» **Exercise aim**
Repeat the lines below exactly as written, please, from the line with "Click the spare" to the line with "Task: Collapse the expanded", both lines included, and no others.

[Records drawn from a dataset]

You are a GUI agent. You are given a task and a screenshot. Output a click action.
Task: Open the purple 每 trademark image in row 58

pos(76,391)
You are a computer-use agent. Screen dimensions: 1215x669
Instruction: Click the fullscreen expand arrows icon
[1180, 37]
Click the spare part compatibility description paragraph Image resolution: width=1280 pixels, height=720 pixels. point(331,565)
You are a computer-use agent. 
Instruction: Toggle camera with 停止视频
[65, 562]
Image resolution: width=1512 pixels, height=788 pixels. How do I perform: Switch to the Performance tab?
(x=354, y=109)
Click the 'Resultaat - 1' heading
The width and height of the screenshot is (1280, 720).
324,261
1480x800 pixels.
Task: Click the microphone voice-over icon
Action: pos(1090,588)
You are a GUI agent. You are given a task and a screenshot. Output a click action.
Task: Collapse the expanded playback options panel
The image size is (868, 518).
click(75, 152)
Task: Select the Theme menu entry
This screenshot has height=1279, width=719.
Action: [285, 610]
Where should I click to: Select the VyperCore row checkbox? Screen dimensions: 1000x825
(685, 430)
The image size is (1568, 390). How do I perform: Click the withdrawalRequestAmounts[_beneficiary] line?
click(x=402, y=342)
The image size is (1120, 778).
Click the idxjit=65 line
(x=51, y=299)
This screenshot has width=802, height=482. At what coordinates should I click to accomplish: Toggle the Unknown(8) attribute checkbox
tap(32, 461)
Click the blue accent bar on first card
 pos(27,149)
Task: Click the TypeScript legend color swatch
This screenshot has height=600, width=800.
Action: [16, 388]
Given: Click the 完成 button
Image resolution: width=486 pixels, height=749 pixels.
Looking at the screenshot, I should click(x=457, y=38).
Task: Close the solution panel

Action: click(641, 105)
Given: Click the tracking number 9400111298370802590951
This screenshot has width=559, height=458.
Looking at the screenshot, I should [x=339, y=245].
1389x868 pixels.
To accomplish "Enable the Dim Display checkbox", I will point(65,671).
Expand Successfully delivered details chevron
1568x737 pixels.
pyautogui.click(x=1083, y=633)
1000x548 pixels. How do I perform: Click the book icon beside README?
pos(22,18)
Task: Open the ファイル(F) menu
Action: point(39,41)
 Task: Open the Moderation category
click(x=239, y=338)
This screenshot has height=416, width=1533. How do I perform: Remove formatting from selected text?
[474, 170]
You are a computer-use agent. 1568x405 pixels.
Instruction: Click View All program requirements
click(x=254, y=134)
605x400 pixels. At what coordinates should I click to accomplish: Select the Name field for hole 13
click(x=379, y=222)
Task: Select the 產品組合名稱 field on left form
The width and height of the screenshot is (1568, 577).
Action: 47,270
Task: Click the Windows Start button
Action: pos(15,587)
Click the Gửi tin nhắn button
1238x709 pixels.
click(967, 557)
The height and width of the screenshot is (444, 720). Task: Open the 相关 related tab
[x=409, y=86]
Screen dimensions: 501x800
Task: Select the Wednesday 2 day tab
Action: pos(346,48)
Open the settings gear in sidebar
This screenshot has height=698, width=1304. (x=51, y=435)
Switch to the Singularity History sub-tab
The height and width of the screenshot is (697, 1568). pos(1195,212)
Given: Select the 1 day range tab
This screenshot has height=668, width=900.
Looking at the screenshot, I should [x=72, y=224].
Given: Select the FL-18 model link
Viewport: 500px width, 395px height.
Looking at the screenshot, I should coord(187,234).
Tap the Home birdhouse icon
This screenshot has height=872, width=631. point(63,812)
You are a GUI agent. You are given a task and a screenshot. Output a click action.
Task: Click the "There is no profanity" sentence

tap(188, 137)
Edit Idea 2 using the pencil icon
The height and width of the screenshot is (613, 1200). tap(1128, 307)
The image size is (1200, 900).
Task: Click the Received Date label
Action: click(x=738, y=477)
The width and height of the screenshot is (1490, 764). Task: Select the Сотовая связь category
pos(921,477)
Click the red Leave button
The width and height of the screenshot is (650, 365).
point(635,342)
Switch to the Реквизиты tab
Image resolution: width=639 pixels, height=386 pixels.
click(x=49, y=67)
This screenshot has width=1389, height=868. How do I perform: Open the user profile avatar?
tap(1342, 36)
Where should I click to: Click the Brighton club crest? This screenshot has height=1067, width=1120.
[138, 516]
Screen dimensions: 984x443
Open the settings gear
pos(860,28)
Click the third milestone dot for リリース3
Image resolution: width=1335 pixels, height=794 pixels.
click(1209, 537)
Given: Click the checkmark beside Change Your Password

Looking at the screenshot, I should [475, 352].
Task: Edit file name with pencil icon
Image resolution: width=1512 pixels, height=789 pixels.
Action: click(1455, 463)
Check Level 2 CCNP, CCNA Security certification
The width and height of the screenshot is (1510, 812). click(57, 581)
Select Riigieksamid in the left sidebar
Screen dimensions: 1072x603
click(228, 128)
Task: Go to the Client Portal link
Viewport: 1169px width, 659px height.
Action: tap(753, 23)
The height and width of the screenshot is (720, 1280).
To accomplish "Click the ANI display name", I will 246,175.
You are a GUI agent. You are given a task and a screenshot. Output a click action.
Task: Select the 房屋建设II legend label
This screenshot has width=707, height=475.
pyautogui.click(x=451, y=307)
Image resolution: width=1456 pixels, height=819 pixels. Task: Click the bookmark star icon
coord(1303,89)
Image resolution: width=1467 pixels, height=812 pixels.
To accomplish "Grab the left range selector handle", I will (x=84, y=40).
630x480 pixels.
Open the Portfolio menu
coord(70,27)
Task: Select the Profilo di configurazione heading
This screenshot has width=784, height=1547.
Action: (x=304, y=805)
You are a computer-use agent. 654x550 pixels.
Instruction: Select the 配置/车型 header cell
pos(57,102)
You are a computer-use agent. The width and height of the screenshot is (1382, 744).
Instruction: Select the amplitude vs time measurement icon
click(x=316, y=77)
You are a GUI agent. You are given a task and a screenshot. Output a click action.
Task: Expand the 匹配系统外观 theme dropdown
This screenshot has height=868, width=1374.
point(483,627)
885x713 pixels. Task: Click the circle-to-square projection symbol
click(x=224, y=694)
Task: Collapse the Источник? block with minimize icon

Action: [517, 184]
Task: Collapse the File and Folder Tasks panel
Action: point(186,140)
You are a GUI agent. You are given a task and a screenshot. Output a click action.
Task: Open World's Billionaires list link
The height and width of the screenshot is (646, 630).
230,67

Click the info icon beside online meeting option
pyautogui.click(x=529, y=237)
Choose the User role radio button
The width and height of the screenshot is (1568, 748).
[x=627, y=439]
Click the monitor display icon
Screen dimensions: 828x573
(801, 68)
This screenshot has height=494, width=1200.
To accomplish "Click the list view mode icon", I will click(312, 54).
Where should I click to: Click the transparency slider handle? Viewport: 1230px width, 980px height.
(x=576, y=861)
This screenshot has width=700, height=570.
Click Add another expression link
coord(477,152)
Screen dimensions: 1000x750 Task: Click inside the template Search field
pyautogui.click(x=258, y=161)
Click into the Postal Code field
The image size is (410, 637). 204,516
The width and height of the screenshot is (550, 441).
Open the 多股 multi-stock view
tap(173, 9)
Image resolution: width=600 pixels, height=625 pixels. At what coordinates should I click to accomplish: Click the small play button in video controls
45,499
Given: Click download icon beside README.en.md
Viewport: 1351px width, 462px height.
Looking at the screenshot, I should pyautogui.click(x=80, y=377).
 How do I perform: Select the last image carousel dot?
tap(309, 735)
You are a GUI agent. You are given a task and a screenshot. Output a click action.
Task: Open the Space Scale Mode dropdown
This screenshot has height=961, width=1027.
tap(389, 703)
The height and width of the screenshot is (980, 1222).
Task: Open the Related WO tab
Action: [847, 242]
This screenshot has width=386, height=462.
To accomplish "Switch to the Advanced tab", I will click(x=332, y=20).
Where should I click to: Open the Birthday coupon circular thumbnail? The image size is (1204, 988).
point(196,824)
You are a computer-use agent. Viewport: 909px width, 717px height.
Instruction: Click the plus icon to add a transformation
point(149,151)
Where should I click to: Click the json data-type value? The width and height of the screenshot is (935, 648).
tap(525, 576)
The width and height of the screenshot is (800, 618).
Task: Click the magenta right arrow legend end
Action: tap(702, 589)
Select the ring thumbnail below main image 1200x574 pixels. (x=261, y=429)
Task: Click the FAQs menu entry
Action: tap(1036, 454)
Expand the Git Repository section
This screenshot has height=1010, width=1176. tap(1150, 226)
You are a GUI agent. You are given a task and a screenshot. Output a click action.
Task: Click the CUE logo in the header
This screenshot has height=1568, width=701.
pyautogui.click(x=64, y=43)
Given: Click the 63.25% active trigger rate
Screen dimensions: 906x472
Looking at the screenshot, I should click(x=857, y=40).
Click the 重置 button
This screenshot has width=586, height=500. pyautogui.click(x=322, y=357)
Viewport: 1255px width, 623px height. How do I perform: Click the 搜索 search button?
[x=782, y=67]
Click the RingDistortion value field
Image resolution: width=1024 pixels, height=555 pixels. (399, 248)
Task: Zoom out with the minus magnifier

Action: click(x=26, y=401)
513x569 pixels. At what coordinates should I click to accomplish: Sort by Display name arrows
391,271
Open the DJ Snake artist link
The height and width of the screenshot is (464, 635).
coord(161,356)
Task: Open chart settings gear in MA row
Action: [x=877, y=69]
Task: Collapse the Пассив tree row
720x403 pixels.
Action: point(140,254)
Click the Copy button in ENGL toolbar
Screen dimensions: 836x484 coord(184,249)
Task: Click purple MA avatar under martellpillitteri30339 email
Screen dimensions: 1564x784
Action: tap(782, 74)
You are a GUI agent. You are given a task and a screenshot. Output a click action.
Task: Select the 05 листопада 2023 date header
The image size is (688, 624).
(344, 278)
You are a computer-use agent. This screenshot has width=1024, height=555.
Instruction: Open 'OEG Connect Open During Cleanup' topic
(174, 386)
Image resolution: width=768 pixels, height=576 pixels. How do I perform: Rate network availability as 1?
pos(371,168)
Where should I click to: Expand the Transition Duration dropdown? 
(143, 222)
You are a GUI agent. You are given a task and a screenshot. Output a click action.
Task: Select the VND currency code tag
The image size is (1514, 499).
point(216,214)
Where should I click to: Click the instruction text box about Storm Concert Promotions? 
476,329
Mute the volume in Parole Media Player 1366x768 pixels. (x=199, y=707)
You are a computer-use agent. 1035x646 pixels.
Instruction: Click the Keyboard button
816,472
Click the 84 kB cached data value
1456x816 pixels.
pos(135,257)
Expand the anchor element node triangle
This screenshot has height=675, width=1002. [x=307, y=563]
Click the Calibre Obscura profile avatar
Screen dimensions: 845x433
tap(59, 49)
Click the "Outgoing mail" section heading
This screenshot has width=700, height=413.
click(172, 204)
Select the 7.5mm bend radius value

» **Written solution**
Click the spare part compatibility description paragraph Image resolution: width=1280 pixels, height=720 pixels. point(331,565)
You are a computer-use agent. 
Instruction: Toggle camera with 停止视频
[65, 562]
Image resolution: width=1512 pixels, height=788 pixels. How do I perform: Switch to the Performance tab?
(x=354, y=109)
Click the 'Resultaat - 1' heading
The width and height of the screenshot is (1280, 720).
324,261
1480x800 pixels.
Task: Click the microphone voice-over icon
Action: pos(1090,588)
You are a GUI agent. You are given a task and a screenshot. Output a click action.
Task: Collapse the expanded playback options panel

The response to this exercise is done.